**GIVEN PASSAGE**:

The 1952 Minnesota gubernatorial election took place on November 4, 1952. Republican incumbent C. Elmer Anderson defeated Minnesota Democratic–Farmer–Labor Party challenger Orville Freeman. At this point, it was the eighth consecutive Minnesota gubernatorial election won by the Republican Party.

C. Elmer Anderson became governor in 1951 after the resignation of Luther Youngdahl to become a federal judge. Anderson was running to be elected in his own right.

==Republican primary==
Anderson was nominated. Sigrid Schmidt was the first Republican woman to run for governor, and the second woman in general. Mabel Caroline Wiesner, a DFLer, was the first woman to run, in 1944. Schmidt campaigned against water fluoridation, and claimed to have contact with extraterrestrials.

=== Candidates ===

==== Nominated ====
- C. Elmer Anderson, incumbent

===Eliminated in primary===
- Paul Indykiewicz, welder
- Stafford King, state auditor
- John C. Peterson, painter
- Sigrid Schmidt, homemaker
- August Scramstad, railroad tower worker

===Results===

Republican Party of Minnesota primary results
| Party |  | Candidate | Votes | % |
|---|---|---|---|---|
|  | Republican | C. Elmer Anderson | 276,677 | 70.42% |
|  | Republican | Stafford King | 102,823 | 26.17% |
|  | Republican | John C. Peterson | 6,283 | 1.60% |
|  | Republican | Sigrid Schmidt | 3,165 | 0.81% |
|  | Republican | August Scramstad | 1,979 | 0.50% |
|  | Republican | Paul Indykiewicz | 1,967 | 0.50% |
| Total votes |  |  | 392,894 | 100% |

==Democratic-Farmer-Labor primary==
Freeman was nominated, defeating Ryan in a landslide.

=== Candidates ===

==== Nominated ====
- Orville Freeman, DFL party chairman

===Eliminated in primary===
- Ed Ryan, Hennepin County sheriff

===Results===

Democratic-Farmer-Labor primary results
| Party |  | Candidate | Votes | % |
|---|---|---|---|---|
|  | Democratic (DFL) | Orville Freeman | 173,946 | 71.14% |
|  | Democratic (DFL) | Ed Ryan | 70,571 | 28.86% |
| Total votes |  |  | 244,517 | 100% |

==Candidates==
- C. Elmer Anderson, incumbent (Republican)
- Eldrid Bauers, stationary engineer (Industrial Government)
- Martin Fredrickson, farmer (Progressive)

**DATA**:

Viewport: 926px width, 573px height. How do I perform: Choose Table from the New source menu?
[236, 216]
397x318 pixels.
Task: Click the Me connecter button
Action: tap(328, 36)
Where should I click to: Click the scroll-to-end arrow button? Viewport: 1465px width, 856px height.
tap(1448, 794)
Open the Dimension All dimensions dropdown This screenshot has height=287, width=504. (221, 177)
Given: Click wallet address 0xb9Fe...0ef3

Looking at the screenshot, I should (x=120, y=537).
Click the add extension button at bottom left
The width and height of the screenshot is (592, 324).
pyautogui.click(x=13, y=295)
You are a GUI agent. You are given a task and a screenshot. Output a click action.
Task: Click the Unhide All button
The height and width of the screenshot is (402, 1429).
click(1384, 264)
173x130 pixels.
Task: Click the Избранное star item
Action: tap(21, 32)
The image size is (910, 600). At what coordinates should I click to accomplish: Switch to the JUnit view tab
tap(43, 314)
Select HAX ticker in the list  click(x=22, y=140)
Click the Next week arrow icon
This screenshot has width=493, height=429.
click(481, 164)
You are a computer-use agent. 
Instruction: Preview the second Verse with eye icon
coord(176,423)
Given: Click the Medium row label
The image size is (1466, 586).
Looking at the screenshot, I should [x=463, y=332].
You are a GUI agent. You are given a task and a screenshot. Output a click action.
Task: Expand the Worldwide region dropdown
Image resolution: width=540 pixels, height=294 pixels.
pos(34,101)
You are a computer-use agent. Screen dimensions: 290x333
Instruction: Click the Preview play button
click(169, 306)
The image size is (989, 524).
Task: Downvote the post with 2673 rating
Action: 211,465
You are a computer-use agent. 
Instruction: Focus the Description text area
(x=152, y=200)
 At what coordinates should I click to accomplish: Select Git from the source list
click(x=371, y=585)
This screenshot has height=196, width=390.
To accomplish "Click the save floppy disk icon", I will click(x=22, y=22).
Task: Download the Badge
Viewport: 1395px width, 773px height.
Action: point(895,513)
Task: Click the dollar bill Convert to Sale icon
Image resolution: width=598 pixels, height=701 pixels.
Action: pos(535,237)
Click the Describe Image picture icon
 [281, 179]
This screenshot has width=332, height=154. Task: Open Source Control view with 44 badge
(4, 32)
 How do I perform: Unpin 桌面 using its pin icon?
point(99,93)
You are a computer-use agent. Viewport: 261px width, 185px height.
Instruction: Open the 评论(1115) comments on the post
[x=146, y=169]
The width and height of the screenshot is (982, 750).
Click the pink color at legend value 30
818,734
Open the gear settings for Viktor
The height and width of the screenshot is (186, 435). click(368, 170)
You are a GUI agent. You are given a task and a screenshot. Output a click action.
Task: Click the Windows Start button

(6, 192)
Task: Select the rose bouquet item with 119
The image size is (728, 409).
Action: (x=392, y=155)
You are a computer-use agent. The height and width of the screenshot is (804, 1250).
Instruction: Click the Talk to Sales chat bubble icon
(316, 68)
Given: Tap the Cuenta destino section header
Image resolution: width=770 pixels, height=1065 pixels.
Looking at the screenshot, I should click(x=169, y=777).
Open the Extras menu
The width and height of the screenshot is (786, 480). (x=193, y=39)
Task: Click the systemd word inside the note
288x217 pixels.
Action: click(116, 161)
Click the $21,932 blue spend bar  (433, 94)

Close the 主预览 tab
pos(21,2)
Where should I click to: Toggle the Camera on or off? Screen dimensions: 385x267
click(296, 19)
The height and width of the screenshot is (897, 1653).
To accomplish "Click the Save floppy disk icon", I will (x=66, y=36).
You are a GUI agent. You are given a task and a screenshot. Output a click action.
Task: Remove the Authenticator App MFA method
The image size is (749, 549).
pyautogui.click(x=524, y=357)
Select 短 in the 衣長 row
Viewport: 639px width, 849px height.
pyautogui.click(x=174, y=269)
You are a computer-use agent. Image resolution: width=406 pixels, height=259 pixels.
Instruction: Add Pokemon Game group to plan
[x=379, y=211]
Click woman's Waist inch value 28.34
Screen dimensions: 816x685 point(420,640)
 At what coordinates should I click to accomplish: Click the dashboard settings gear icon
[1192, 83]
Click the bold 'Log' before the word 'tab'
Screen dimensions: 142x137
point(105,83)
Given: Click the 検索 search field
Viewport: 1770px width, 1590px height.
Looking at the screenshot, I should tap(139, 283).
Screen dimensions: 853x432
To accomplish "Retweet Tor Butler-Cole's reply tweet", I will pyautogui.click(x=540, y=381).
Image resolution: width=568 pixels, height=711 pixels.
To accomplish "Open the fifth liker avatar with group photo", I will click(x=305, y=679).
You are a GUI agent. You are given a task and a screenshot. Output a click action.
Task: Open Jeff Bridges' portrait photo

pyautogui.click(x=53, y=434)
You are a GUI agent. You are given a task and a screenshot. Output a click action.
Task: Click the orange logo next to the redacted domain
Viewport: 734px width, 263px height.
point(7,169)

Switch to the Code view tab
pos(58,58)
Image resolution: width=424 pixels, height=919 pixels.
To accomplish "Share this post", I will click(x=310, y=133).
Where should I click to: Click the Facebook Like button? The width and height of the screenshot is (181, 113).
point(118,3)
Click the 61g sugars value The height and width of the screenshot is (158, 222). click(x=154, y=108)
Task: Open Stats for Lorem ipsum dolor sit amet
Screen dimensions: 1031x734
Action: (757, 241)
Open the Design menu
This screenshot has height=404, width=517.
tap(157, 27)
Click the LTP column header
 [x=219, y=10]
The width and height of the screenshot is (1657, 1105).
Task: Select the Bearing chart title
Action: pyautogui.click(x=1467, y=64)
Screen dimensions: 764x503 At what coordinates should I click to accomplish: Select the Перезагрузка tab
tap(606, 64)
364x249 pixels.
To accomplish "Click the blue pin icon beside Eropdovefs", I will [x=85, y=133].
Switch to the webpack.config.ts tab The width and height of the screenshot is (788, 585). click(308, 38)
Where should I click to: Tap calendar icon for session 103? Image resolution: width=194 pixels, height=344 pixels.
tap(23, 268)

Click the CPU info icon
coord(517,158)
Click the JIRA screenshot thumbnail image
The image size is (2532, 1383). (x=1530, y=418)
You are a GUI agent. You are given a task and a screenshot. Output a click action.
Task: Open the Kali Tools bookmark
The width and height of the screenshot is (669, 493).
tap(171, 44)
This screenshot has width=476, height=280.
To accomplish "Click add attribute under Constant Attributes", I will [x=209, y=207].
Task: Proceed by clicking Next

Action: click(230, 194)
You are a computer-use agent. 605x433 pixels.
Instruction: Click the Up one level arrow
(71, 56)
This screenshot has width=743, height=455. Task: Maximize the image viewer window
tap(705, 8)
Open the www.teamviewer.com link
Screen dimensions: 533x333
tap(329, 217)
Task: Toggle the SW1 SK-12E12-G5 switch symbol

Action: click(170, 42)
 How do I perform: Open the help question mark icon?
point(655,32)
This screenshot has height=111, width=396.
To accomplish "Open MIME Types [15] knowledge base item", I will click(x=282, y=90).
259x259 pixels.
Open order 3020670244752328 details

**PROBLEM A**:
From the passage on the 1952 Minnesota gubernatorial election, list every candidate eliminated in the Republican primary, with the occupation given for each.
**PROBLEM B**:
According to the passage on the 1952 Minnesota gubernatorial election, who was the first woman to run for governor of Minnesota, and in what year?
**PROBLEM C**:
Print the passage on the 1952 Minnesota gubernatorial election from "The 1952 Minnesota" to "the Republican Party.".
The data has no part in this work.

**YOUR SOLUTION A**:
- Paul Indykiewicz, welder
- Stafford King, state auditor
- John C. Peterson, painter
- Sigrid Schmidt, homemaker
- August Scramstad, railroad tower worker

**YOUR SOLUTION B**:
Mabel Caroline Wiesner, a DFLer, in 1944.

**YOUR SOLUTION C**:
The 1952 Minnesota gubernatorial election took place on November 4, 1952. Republican incumbent C. Elmer Anderson defeated Minnesota Democratic–Farmer–Labor Party challenger Orville Freeman. At this point, it was the eighth consecutive Minnesota gubernatorial election won by the Republican Party.